China's updated "education" law has banned local companies from providing tutoring services, attracting foreign investment in the edTech sector and listing on stock exchanges. Analysts predict that the government will soon refuse to register new education companies.
Changes are also afoot in the technological field where companies are not allowed to use foreign educational systems, even if the entire teaching system is currently based on them. Additionally, educational organisations won't work on holidays, weekends and school holidays, and children under the age of 6 won't be able to study with tutors. Major players in the market are already reporting a drop in revenues, and the bleak outlook for the financial future is forcing employees to move to organisations from other sectors.
Furthermore, the bill has had a major impact on the labour market because foreign teachers are no longer allowed to work in educational establishments under the new rules.
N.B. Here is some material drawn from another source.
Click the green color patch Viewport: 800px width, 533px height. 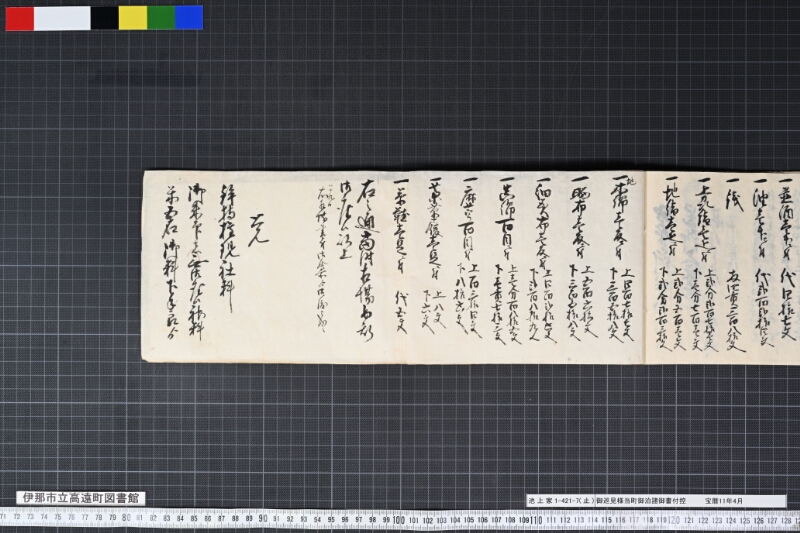161,18
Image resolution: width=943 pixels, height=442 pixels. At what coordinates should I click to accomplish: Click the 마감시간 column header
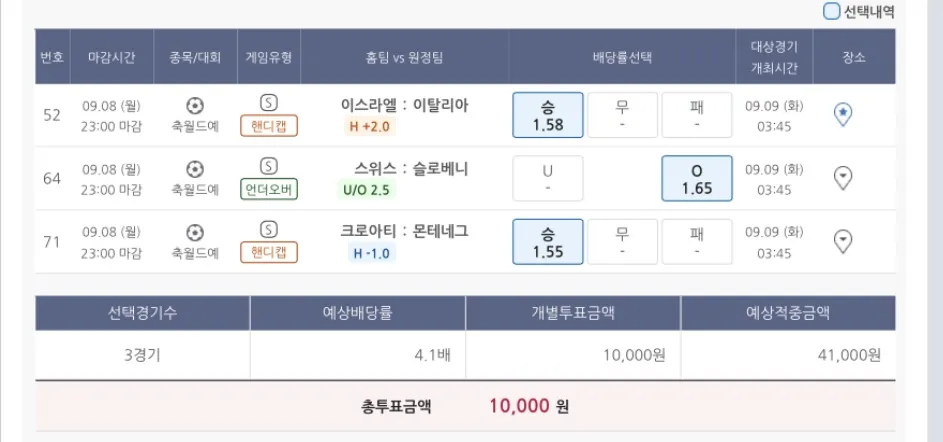point(111,57)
Chinese children, however, are allowed to take lessons from foreign teachers. However, it isn't yet clear how this paradox will work in practice.
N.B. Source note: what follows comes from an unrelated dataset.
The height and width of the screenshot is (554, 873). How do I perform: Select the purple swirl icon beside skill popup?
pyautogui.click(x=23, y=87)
Investor interest in the Chinese EdTech giants is waning by the day. Shares of the big 'education provider' New Oriental Education and Technology, listed on the New York Stock Exchange,already fell by 50%. Analysts report that the monthly number of classes booked by students has dropped significantly. As a result, the average tutor's salary for a single lesson has fallen by several dozen per cent. Parents are also no help for the market growth, because they are paralyzed in anticipation of further law bills, and have temporarily given up on tutoring sessions. This is costing EdTech projects dearly. Previously, up to 75% of students aged between six and eighteen took extra tutoring lessons, while childcares often taught first-grade curriculum.